--- Start GIVEN INFORMATION ---
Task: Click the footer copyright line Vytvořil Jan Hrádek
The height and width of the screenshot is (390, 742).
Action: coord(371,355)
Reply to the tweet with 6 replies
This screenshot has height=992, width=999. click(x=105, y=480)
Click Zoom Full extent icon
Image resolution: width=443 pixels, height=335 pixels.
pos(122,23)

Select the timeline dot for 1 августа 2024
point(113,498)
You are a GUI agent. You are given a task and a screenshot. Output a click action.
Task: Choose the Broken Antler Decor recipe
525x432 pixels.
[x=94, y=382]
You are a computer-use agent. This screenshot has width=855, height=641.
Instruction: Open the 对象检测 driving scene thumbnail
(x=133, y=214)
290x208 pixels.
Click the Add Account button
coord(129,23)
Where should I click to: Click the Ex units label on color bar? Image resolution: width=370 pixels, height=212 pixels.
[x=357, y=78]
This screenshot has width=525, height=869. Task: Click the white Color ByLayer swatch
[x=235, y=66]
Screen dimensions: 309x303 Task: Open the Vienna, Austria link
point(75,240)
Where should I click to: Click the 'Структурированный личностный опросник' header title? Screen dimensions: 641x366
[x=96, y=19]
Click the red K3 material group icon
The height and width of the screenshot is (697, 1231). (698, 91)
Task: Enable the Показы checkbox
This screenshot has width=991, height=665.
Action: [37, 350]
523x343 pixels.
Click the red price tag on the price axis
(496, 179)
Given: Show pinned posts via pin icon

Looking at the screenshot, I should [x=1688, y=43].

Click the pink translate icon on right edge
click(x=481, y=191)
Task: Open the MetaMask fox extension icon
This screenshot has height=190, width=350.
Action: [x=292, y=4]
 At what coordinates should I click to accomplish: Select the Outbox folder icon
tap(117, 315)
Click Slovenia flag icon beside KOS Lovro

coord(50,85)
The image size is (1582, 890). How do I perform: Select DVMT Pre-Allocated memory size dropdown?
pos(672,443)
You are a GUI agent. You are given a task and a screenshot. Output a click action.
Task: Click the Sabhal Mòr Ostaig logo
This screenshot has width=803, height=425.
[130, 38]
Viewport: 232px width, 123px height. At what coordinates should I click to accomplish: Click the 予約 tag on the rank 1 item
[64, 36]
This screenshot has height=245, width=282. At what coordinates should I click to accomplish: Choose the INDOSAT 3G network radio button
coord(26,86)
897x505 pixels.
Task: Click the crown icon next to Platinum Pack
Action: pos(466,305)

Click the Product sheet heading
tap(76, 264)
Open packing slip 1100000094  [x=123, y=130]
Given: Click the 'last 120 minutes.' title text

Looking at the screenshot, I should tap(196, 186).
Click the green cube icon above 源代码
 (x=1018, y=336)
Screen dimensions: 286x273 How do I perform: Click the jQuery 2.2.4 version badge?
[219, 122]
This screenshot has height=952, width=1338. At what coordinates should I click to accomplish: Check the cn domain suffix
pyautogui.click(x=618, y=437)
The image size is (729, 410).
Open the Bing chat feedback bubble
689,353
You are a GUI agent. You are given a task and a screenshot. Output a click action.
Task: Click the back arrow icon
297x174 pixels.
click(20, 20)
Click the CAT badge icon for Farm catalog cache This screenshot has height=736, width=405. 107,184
--- End GIVEN INFORMATION ---
- **STATED PROBLEM**: Convert the stretch of items from the line that contains "This screenshot has height=952, width=1338." through the end of the items into a numbered list, leaving out any blank lines.

- **OUTPUT OF THE TASK**:
1. This screenshot has height=952, width=1338. At what coordinates should I click to accomplish: Check the cn domain suffix
2. pyautogui.click(x=618, y=437)
3. The image size is (729, 410).
4. Open the Bing chat feedback bubble
5. 689,353
6. You are a GUI agent. You are given a task and a screenshot. Output a click action.
7. Task: Click the back arrow icon
8. 297x174 pixels.
9. click(20, 20)
10. Click the CAT badge icon for Farm catalog cache This screenshot has height=736, width=405. 107,184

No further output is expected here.